While this is unlikely to become an established convention, I love that Swift is able to make such ideas possible. :slight_smile:
Just the simple things which do away with implementation-driven corner cases in favour of a reliable, clear set of rules, really make the language more powerful.

------------ Begin Message ------------
Group: gmane.comp.lang.swift.evolution
MsgID: <B04DCF76-0AA6-4E80-9930-04E1B710E9A0@icloud.com>

I propose that the compiler warnings for unused results are removed from try? if the statement being ‘tried’ does not return itself. This is inline with how try works and although try? does have a possible return value itself (nil) the warning isn’t adding/helping any if the result is either going to be nil or void.

When try? is used in this way, it is essentially the caller saying they don’t care if the operation fails and any consequences of that failure will be handled later on.

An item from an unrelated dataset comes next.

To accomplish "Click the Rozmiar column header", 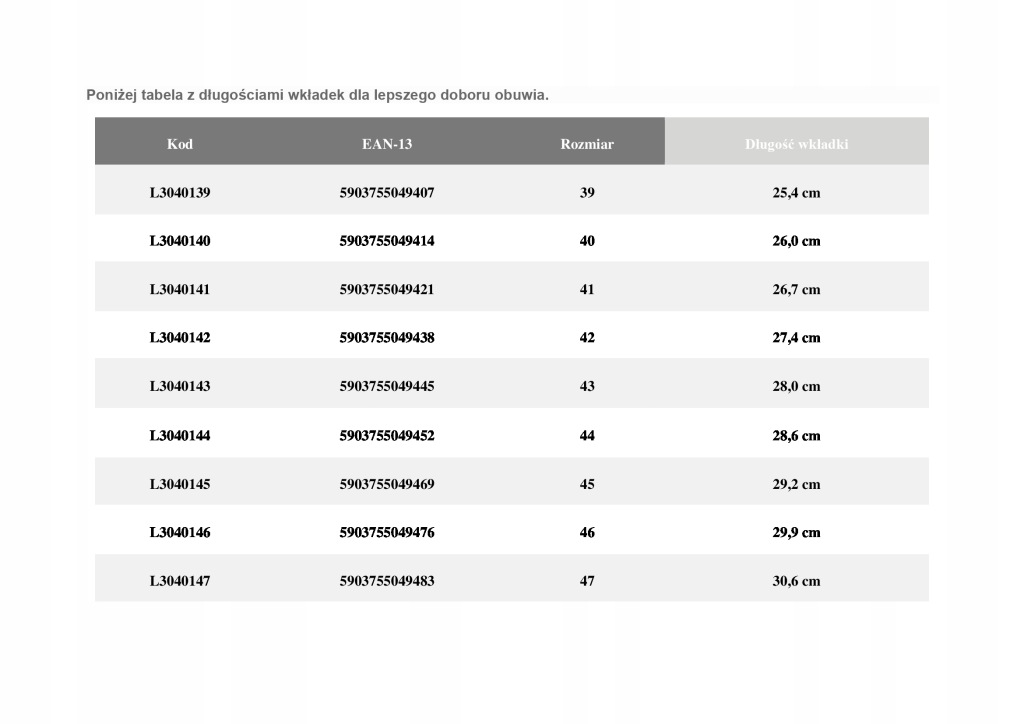I will [x=587, y=144].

I have a slightly contrived example here on gist of where this could be useful https://gist.github.com/joncottonskyuk/abc6caad8be137193d4e1e58cc8d2e06

basically, in the person model, I don’t always care if the emailAddress is set, but in some cases I do, to differentiate between the two use cases, the caller can choose to use either try when they do care and want to handle the specific error, or try? if they don’t care about the failure and just want to carry on with the usual execution path.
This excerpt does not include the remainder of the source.